Post-Mortem

Last week I attended a post-mortem as part of my job. The subject was an alcoholic and I was interested to see the effect alcohol had had on his organs. I expected it to be dramatic and fascinating and revolting in equal measure.

In the event the subject was in surprising good shape. They had a slightly fatty liver but the other organs didn’t show any damage. There was nothing to show that alcohol featured in the cause of death.

When  I was drinking I would certainly have used what I had seen as firm evidence that I was being overly dramatic about my alcohol problem and the damage it was causing. After all that person was probably drinking much more than me, was a “real” alcoholic and had been for years but their drinking hadn’t caused any damage. Afterwards I would have had my usual evening tipple safe in the knowledge that it wasn’t really causing me any harm.

My reaction as a non-drinker was different. Although their organs weren’t damaged, the subject had led a very troubled life with mental health issues and a chaotic family background featuring very strongly. They also looked at least 20 years older than their actual age and were painfully thin. I could see that alcohol had had a hugely damaging impact of their life and those around them. Attending the post-mortem was a very poignant experience.
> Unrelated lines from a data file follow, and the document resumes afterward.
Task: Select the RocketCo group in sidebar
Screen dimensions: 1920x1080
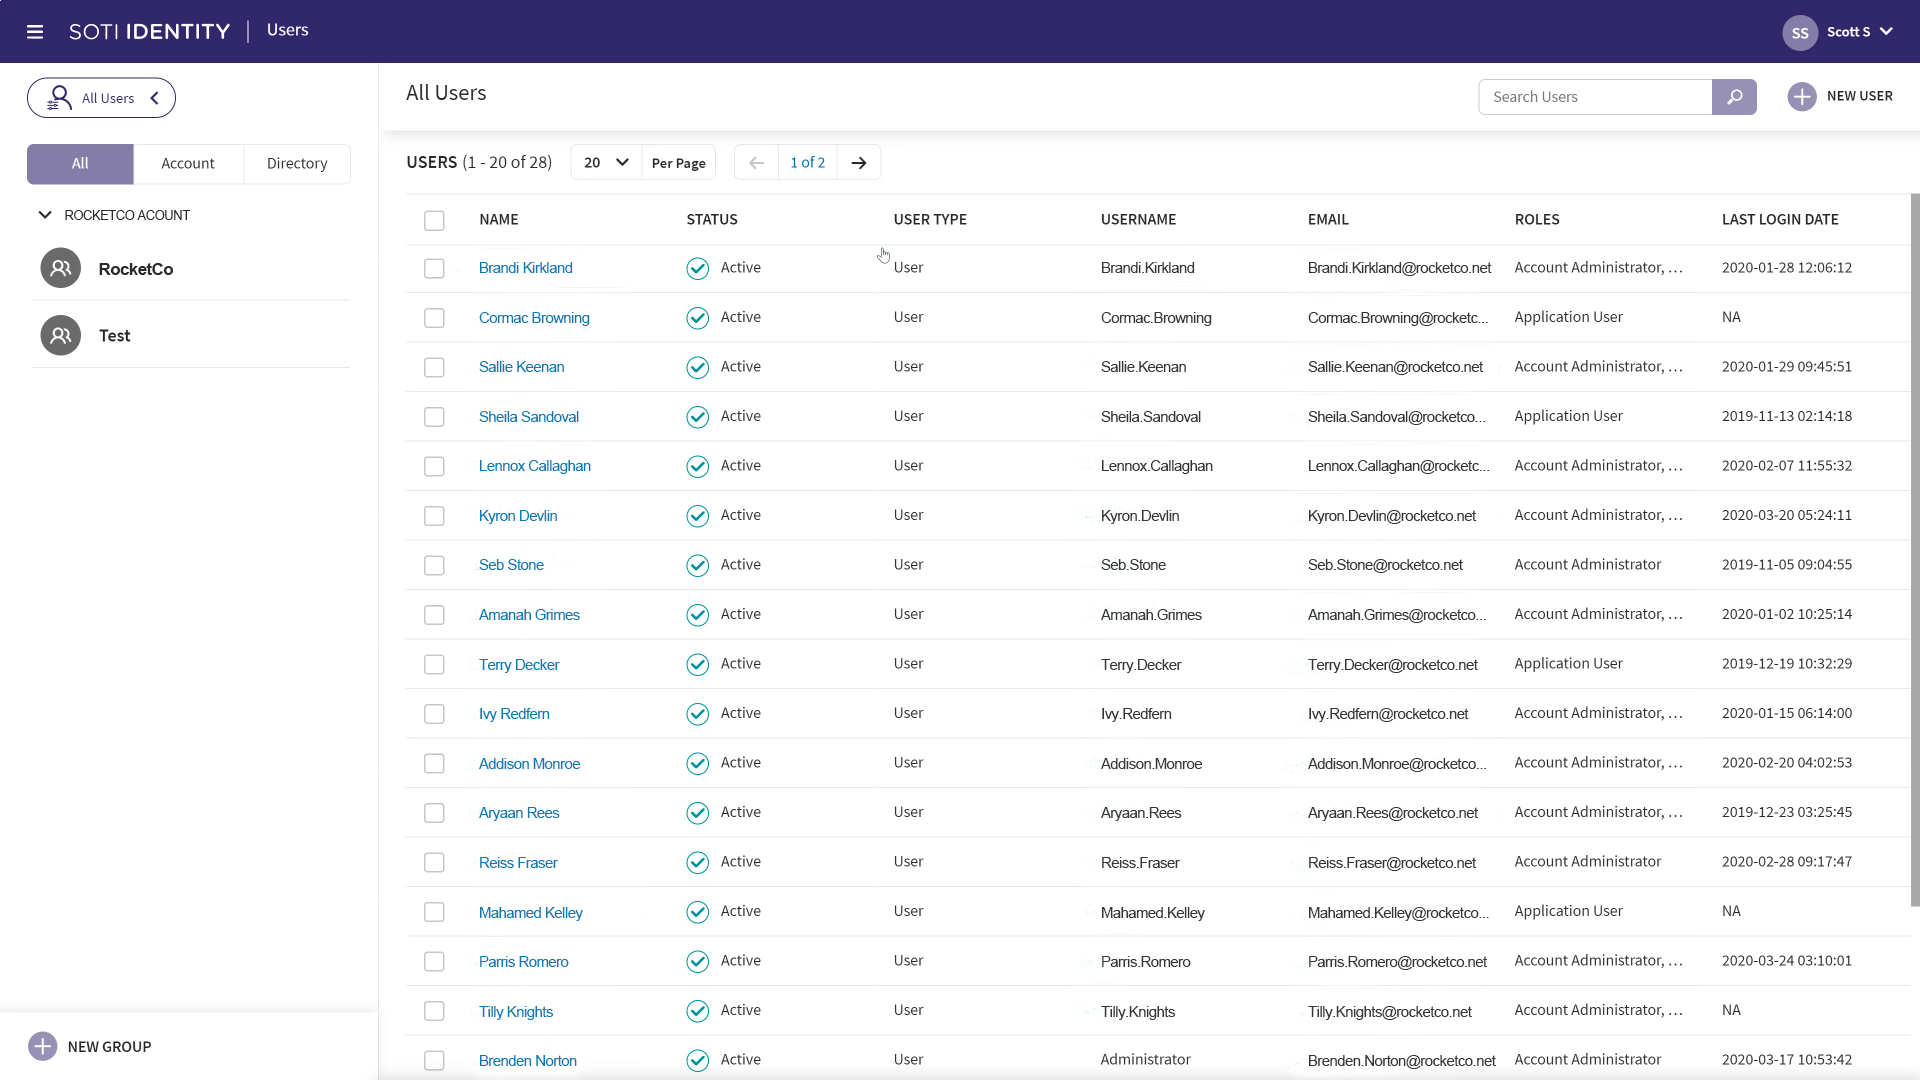Action: click(136, 268)
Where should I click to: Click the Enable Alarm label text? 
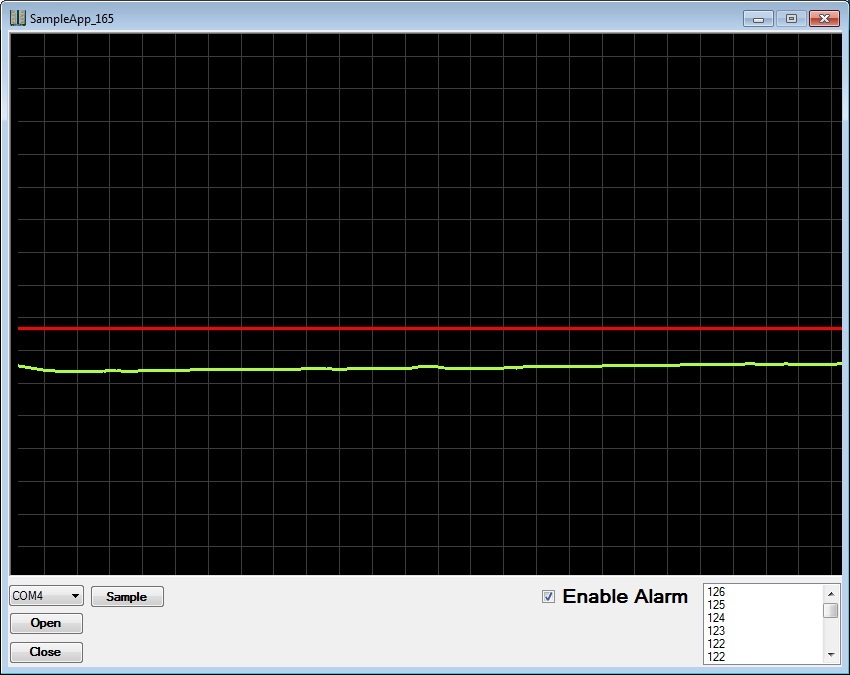click(625, 597)
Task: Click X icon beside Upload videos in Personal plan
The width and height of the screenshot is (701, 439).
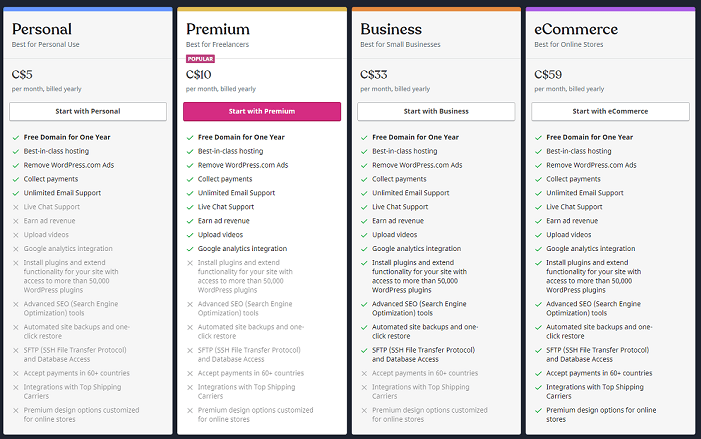Action: [x=16, y=235]
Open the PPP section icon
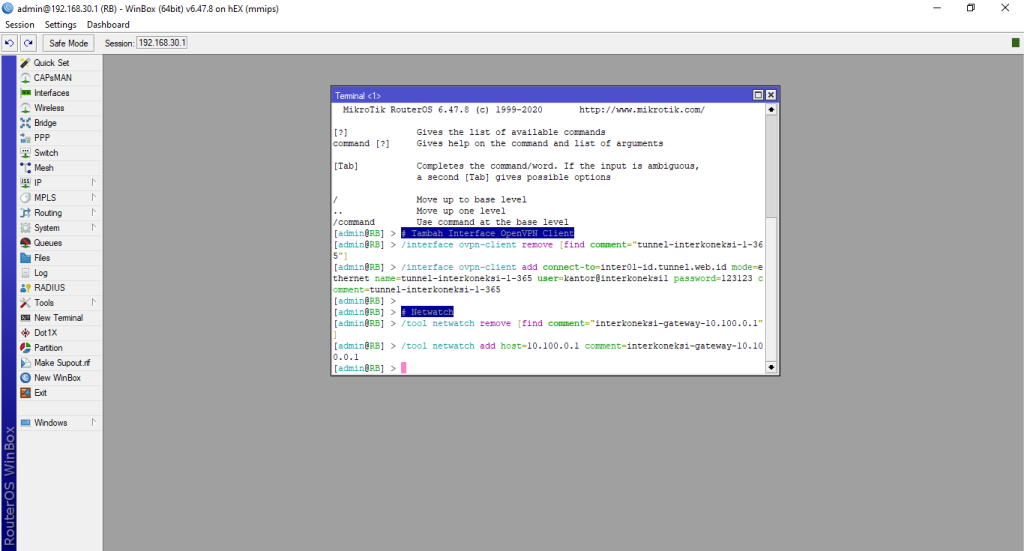Screen dimensions: 1024x551 pyautogui.click(x=26, y=138)
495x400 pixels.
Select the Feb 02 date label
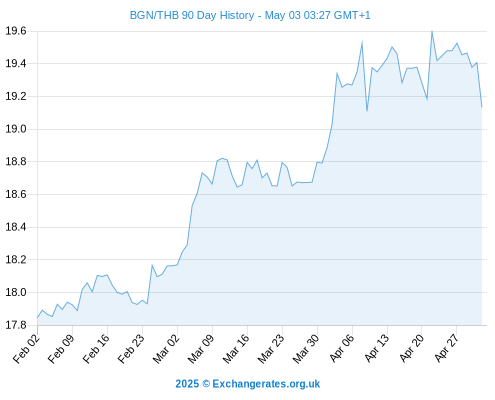click(x=27, y=348)

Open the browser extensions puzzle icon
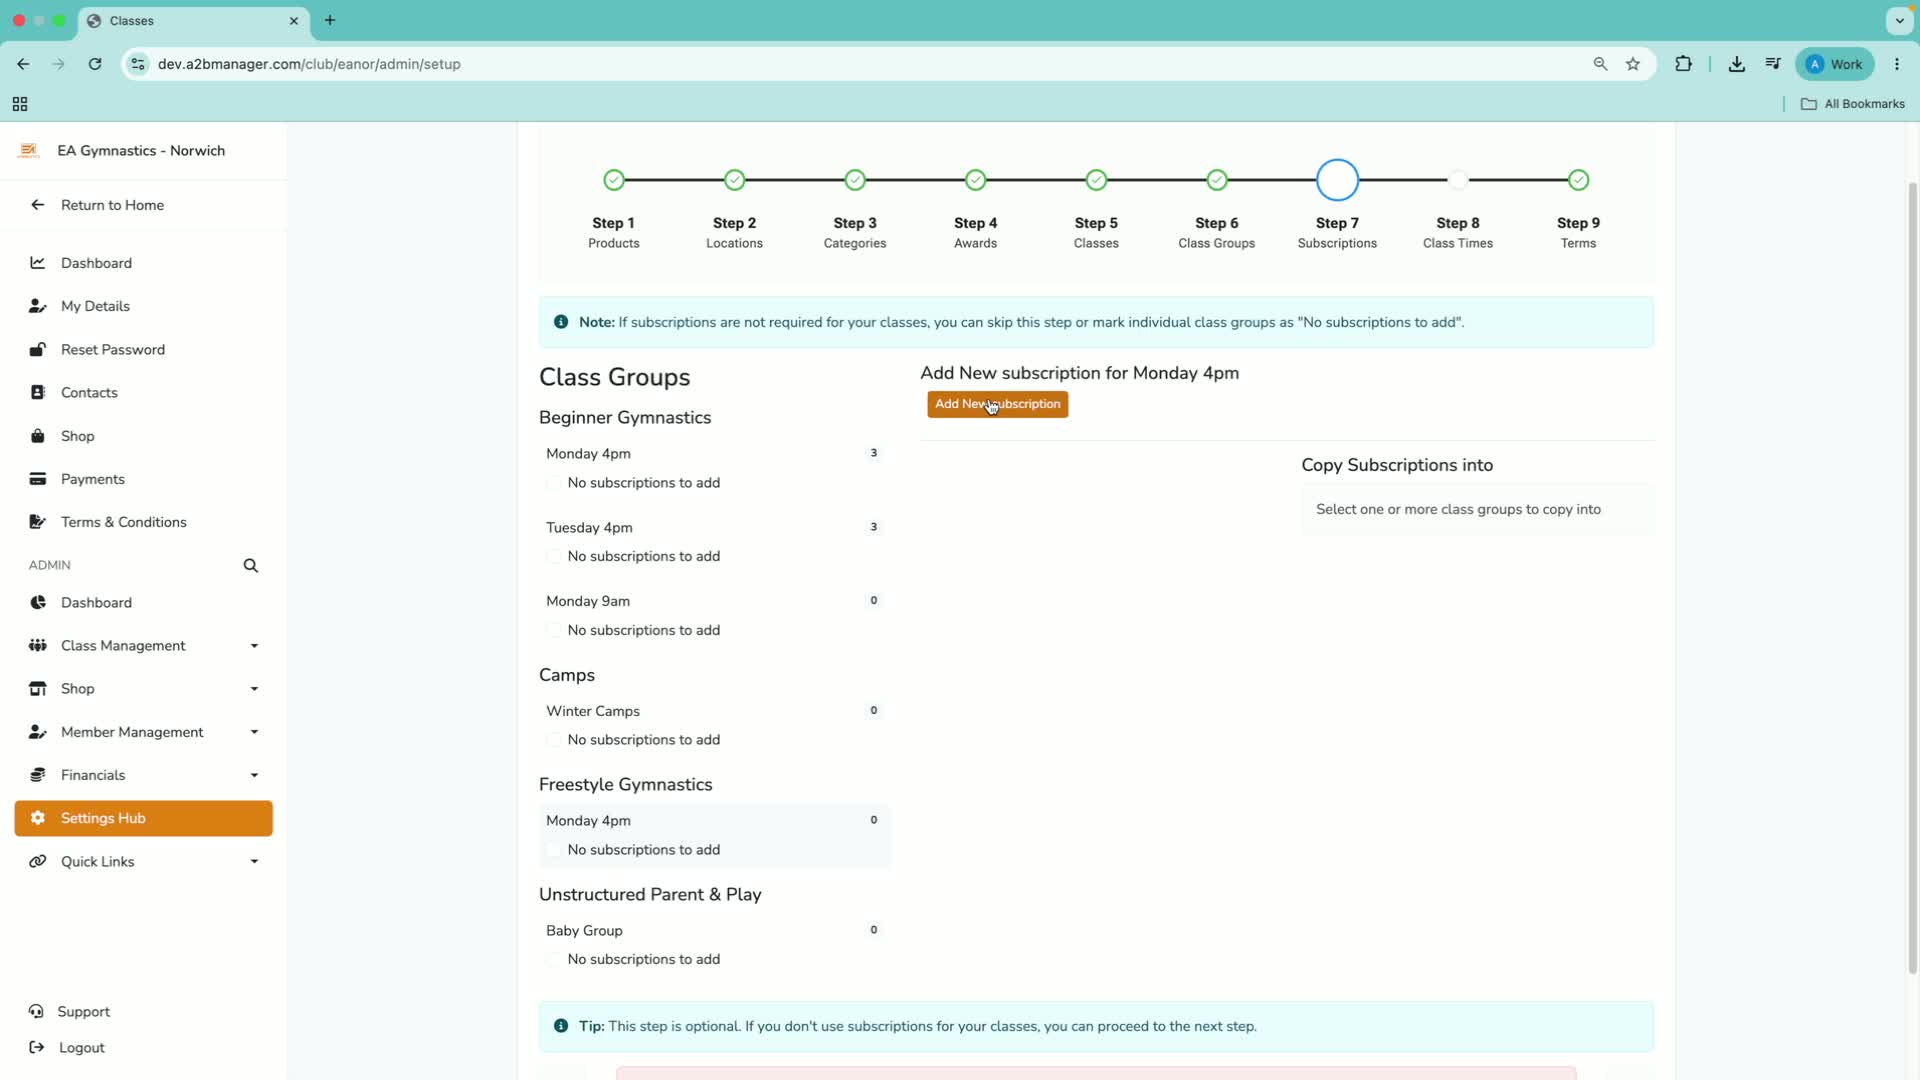pyautogui.click(x=1684, y=64)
I think I have had a lucky escape and I am so very grateful for that.

XXX

 

6 thoughts on “Post-Mortem

  1. Oh, yes, I would have done the same thing, I would have used it as justification to continue drinking. Alcohol takes its toll in many different ways. We saved ourselves in time. xx

  2. I know one of my drinking friends keeps saying, Oh my liver tests are all good, so she keeps drinking….but meanwhile she has had a DUI, horrible depression, etc.
    So glad I quit.
    xo
    Wendy

  3. I agree completely. Just like when I go to the doctor and get a good bill of health I would go home and sit back and drink up. But in the back of my mind I would have known I cant look into their brain and see all the guilt and anxiety and depression that goes along with the drinking. Theres so much more.